1. Pandas could be the default vegetarian mascot

A panda’s diet is almost exclusively bamboo, but its digestive system is carnivorous. Pandas don’t have the complex stomachs typically associated with plant-eating, like animals such as cows and rabbits, so they don’t get much nutritional value from the bamboo. To meet their daily energy requirements, pandas need to munch through 12-38kg of the plant per day! This makes them very dedicated anti-meat eaters, and their daily life is mainly eating and then sleeping, to hold on to their energy reserves as long as possible.

 

 

It’s not certain why pandas evolved to solely eat bamboo, but the prevailing thought is that environmental changes killed off most of their typical prey, millions of years ago.  To survive, the only choice available was to turn to the plentiful bamboo around them.

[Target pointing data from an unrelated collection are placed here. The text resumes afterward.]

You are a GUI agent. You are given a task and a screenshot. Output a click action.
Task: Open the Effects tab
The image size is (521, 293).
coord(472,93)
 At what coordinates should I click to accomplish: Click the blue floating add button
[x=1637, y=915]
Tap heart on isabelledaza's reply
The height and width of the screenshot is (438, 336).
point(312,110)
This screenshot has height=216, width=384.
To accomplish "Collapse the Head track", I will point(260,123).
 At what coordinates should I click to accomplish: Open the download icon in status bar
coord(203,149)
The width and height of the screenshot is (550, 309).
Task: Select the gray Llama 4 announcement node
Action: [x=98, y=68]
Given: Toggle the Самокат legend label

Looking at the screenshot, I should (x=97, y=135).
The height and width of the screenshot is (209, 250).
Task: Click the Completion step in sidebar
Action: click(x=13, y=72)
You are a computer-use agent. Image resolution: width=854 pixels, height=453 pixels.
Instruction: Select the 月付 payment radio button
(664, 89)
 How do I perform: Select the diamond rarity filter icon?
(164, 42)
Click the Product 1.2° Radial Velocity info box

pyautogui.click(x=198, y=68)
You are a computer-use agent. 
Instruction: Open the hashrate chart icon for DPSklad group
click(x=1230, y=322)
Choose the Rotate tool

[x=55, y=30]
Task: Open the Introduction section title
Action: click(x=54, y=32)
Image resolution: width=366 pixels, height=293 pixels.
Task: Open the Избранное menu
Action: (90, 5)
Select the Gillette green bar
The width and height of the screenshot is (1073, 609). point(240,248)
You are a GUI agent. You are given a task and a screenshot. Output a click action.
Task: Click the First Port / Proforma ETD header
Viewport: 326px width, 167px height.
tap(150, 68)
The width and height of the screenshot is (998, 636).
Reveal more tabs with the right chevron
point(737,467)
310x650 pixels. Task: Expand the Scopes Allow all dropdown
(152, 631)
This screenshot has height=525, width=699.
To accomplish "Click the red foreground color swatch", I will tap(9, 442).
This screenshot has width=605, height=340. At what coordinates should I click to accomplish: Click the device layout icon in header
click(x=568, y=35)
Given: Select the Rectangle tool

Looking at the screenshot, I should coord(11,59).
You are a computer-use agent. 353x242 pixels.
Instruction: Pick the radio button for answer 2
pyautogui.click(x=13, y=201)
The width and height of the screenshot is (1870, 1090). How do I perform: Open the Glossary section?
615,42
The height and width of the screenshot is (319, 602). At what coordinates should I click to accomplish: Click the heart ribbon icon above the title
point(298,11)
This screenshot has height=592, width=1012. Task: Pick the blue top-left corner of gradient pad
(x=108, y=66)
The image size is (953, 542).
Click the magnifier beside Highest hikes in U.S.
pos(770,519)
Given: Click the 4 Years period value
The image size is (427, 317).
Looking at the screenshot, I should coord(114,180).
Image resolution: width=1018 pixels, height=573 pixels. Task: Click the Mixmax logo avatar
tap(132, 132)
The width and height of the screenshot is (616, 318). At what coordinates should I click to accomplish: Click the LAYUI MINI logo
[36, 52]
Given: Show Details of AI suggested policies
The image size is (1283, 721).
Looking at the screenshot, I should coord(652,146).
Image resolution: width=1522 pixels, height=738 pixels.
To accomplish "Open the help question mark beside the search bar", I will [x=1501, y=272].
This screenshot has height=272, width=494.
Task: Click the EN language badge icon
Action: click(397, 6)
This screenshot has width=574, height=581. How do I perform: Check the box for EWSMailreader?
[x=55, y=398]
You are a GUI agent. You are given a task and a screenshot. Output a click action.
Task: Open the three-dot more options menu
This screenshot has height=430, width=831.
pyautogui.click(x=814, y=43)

Rather like getting stranded on a desert island and having to survive on coconuts.

sleeping giant pandas

Coupled with this environmental change, researchers reading pandas’ genetic code recently discovered that they lost the ability to taste meat and savoury flavours (also known as umami) about 4.2 million years ago. The jury’s still out on which came first – whether the gene to taste umami was eventually lost as it was no longer needed, or whether pandas lost the ability to taste umami before switching to bamboo. But the loss of the gene does mean that pandas didn’t switch back to eating meat when it became more plentiful, even though meat-eating would allow them to reach their calorie requirements more easily. Ironically, due to deforestation, this loyalty to bamboo is one of the factors that led to them being an endangered species.